GOG is nowhere near that at the moment.

Good example. I had to use authenticator because it was requirement to use Real Money Auction House. Years later my old phone got lost somewhere (I might find it if I will seriously try) and so is my access to battle.net (I might try to recover it, but I need to scan passport and stuff like that)... As I lost interest in current ActiBlizzard products I simply said "screw it" and moved on. So it is good example of how additional security backfires at actually caring users.
A lot of new users. New big game. Guess how many of those new users were browsing web for various cheats and trainers, and were so impatient to try out bootleg copy which was released before official one?
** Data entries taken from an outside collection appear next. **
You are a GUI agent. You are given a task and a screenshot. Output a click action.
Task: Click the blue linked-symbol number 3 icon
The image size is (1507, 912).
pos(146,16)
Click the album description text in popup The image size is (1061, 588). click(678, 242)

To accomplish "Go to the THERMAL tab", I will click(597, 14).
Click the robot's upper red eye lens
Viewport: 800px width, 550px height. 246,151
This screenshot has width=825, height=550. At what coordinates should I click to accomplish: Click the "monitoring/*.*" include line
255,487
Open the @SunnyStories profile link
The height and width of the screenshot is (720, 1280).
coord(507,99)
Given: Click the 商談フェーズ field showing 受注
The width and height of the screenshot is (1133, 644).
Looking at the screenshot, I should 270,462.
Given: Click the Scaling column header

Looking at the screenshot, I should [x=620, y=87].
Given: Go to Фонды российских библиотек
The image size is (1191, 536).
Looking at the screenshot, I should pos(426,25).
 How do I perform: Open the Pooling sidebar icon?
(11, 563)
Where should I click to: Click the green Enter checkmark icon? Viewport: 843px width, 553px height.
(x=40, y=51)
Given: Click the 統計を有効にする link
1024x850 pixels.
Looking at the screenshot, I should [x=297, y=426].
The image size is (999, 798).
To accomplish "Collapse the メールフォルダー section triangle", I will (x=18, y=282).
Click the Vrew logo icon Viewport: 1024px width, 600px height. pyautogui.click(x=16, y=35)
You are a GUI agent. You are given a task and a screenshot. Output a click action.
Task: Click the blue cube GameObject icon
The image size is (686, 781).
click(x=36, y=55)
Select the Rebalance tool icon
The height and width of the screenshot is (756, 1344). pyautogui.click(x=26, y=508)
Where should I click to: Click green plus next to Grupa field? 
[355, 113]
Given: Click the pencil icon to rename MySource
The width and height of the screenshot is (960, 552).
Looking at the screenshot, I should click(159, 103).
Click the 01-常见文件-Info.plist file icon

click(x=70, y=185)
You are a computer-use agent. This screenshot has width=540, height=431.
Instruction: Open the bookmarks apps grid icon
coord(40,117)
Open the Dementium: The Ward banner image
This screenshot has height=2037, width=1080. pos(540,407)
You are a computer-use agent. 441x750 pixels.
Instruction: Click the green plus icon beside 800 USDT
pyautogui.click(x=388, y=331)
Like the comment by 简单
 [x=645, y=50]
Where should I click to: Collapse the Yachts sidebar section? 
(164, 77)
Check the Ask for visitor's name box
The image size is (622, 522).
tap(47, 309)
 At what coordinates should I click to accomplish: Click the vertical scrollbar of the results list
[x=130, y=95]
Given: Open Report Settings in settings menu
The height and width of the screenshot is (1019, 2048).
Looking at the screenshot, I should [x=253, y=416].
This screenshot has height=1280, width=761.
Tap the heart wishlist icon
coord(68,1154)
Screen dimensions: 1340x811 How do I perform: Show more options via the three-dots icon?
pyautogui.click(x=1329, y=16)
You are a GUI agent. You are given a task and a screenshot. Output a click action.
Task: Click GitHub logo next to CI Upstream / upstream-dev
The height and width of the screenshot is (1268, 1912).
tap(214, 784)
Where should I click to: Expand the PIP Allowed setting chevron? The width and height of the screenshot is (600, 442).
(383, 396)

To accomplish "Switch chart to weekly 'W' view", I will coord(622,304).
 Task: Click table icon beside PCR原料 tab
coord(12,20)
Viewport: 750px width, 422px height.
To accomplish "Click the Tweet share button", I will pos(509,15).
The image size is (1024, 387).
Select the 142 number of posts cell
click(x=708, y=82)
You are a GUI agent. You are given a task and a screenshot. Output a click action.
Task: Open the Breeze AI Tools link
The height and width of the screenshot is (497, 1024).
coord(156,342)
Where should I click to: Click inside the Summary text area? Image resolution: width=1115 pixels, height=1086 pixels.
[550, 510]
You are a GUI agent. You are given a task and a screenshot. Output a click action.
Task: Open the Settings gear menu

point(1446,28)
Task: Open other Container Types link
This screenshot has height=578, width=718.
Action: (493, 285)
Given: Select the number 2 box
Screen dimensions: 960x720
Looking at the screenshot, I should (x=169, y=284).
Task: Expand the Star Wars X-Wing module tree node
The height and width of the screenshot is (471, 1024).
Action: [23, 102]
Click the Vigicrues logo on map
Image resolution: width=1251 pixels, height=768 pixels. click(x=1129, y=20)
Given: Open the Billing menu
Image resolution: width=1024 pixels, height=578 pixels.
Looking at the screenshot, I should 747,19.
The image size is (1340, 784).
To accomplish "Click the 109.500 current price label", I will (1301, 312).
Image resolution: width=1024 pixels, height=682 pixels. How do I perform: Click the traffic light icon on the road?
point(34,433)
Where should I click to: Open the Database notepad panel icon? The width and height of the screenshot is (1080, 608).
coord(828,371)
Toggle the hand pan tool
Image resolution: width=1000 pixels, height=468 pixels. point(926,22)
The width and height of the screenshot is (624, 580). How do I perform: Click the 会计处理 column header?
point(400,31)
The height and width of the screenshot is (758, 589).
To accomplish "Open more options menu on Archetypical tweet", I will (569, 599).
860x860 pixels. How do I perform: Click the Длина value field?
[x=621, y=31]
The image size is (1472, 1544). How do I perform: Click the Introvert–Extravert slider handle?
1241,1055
A lot of them were probably quite ashamed to acknowledge why they were hacked (as they got malware with all those trainers, bootleg stuff and such), but it was so easy just to blame GOG (and russians, just because).
I know how security works. And I know that if someone will follow some link like www.GetMalwareHere.com, he WILL get his accounts hacked. So what? Because some people click these links or do other strange stuff, others need to go through multiple steps verification? There were many people who were hacked even with Blizzard authenticators. Why? Because they were so dumb that their PCs became paradise for all kinds of malware (Blizzard themselves had to write about it). But of course they were bashing Blizzard and tried seeding panic.

Fine, make it, but optional, and turned off by default. There are already so many "helpful" things which are automatically turned on on other sites and in various software, keeping track of all of them becomes quite stressful.

It's not. It's similar to losing your house keys and saying that locks prevent actually caring homeowners from entering their house.
A two step authentication that requires electronic and physical access will not be defeated by a user having malware on their computer, since it requires physical access to said user as well. If the user is not careful with their access (be it password, physical access, dongle, house key or key card), it is not the extra security measures that backfire, it's the user's fault.

P.S. If you have kept your authenticator's serial number and restore code, you can re-install it with those numbers. Or by using the iCloud Keychain, if you had an apple device.
P.P.S. Also, if you had enabled the SMS protect, you can also remove the authenticator without going through the account verification.

Amended that for you. You losing access to your phone with your authentication info still attached to it really isn't a flaw of the security, it's a flaw of the user.

I had SMS protect on. I might try that in case I will feel like playing some Blizzard games.
It happens that people eventually get new phones, and old ones start collecting dust, get lost somewhere in house as it is no longer needed and such. You just place your sim card in new phone and that's it. As i wrote, I can find it if I will really seek, but then I am afraid that accumulator has degraded for the time it wasn't used, so... way too much hassle. And all that was not because I used authenticator from fear of being hacked, but because it was requirement for RMAH (thanks to many careless people).

Maybe you need it. I wouldn't mind it as long as it was optional. But I certainly don't need it or want it - I'm not going to give you my phone number and I'm not going to install random phone apps and I'm not going to use any third-party authenticator.

Would you want an e-mail to a secondary address to confirm whether you're certain that you want to change your primary e-mail or password on GOG?

Less secure than an offline authenticator (app or device) or SMS, but still slightly more secure than simply changing and sending an e-mail (to the previous address, in case the a-mail address was changed).